Daily volume of liquidations for futures contracts on crypto assets. Source: CoinGlass.

The drop in Bitcoin triggered a wave of corrections among other major crypto assets. Altcoins lost even more in value: a decline of 7–10% was recorded for most of them.

Top 10 crypto assets by market capitalization. Source: CryptoRank.

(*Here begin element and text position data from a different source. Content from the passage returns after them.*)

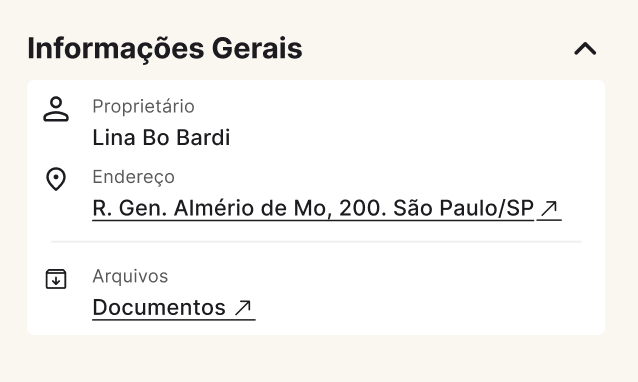Collapse the Informações Gerais section chevron

(x=585, y=49)
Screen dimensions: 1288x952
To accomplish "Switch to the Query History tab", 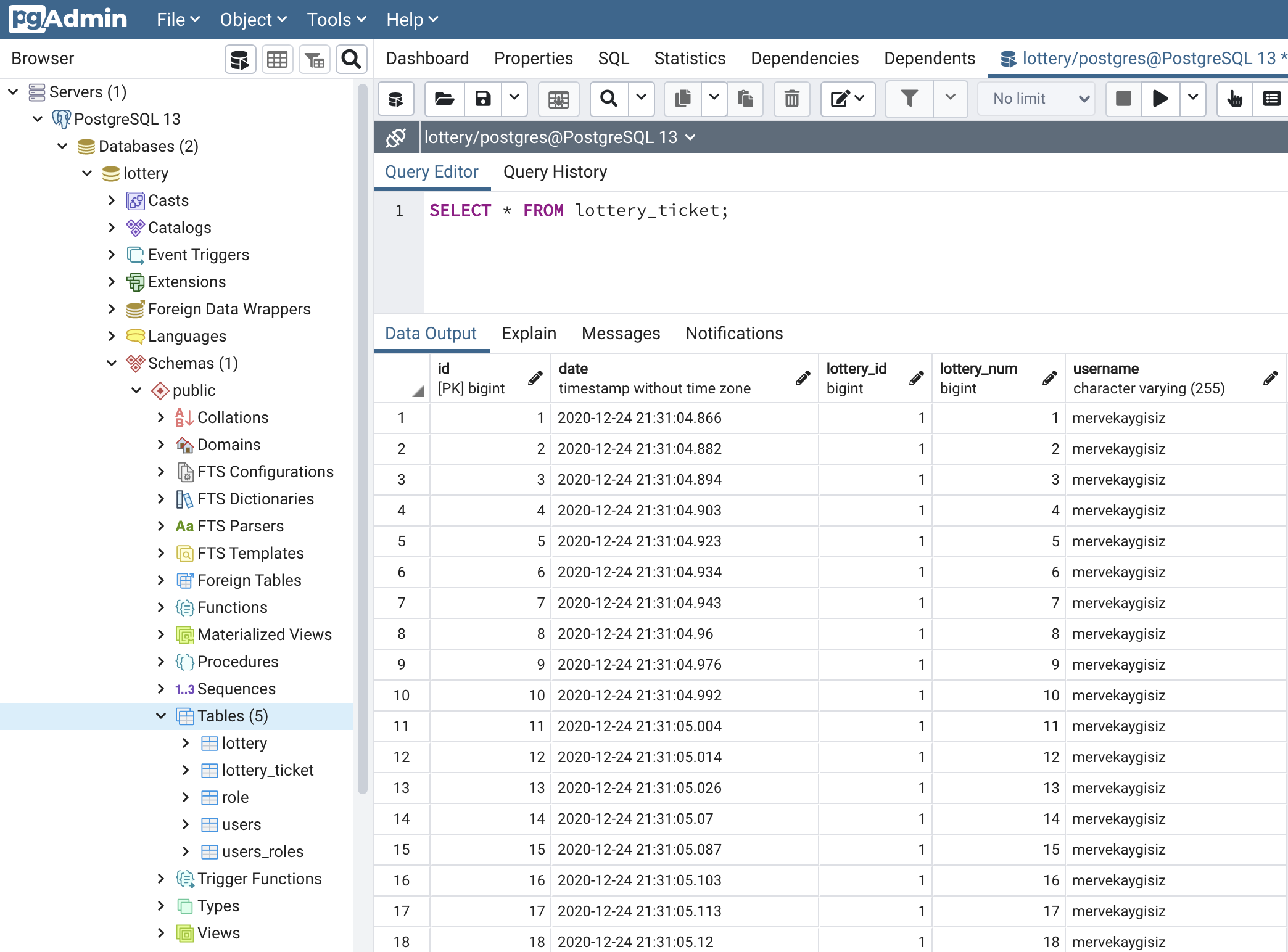I will click(556, 172).
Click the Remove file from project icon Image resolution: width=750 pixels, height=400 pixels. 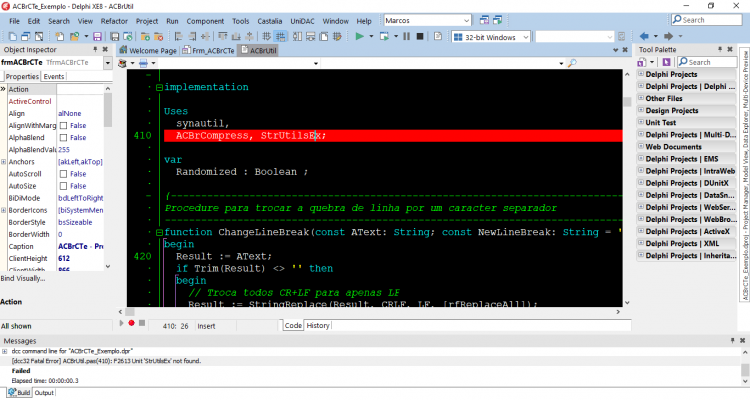[x=159, y=36]
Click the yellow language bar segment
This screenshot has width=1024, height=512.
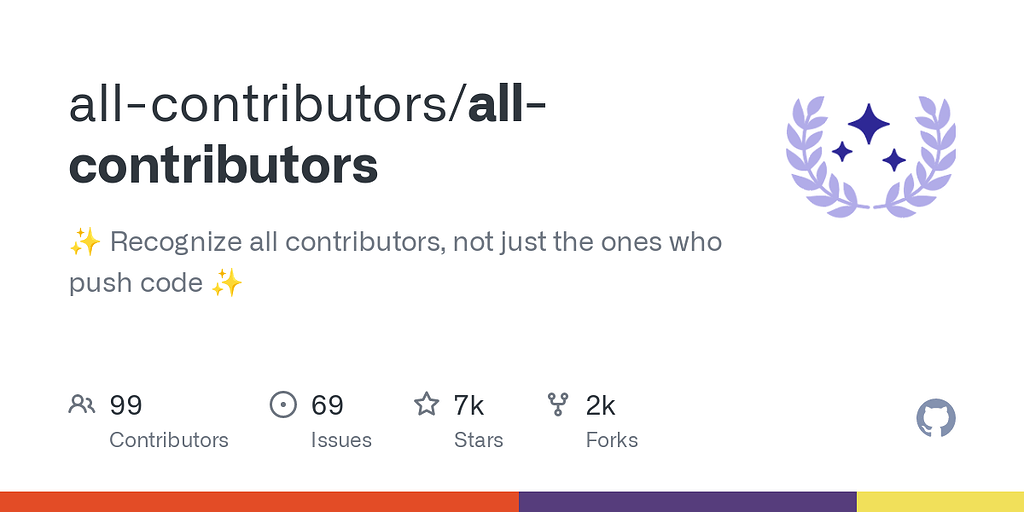coord(940,502)
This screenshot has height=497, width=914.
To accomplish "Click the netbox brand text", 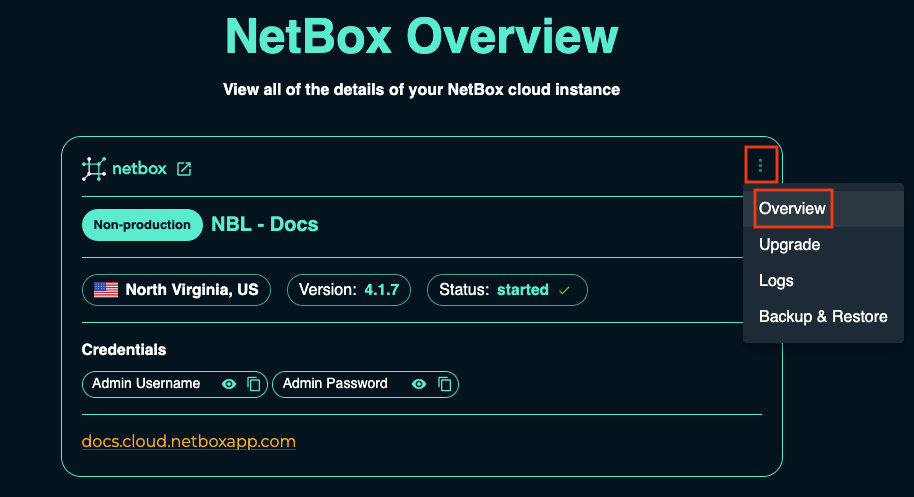I will tap(139, 169).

Pessimistic Sentiments in the Market and Possible Reasons for the Crash

The Fear and Greed Index, which reflects the prevailing sentiments of participants in the crypto asset market, fell to 12 points. This is the lowest level since mid-December 2025. Against this backdrop, pessimistic expectations regarding future dynamics prevail in the community, and some traders believe that breaking below the $70,000 level could lead to a prolonged bearish phase in the market.

“Users believe that if the price drops below $70,000, losing this support level, the market will likely enter a bearish phase”.

Fear and Greed Index in the cryptocurrency market. Source: Alternative.

Among the key factors for the decline, experts cite the correlation with the stock market, where a sell-off of technology stocks was observed. In particular, the South Korean Kospi index fell by nearly 4%, Nikkei 225 by 0.9%, Samsung Electronics shares dropped by 5.9%, SK Hynix by 6.7%, and the S&P 500 by 0.5%.

Additional pressure on the cryptocurrency market is caused by the potential nomination of Kevin Warsh as the next head of the U.S. Federal Reserve, known for his strict monetary policy.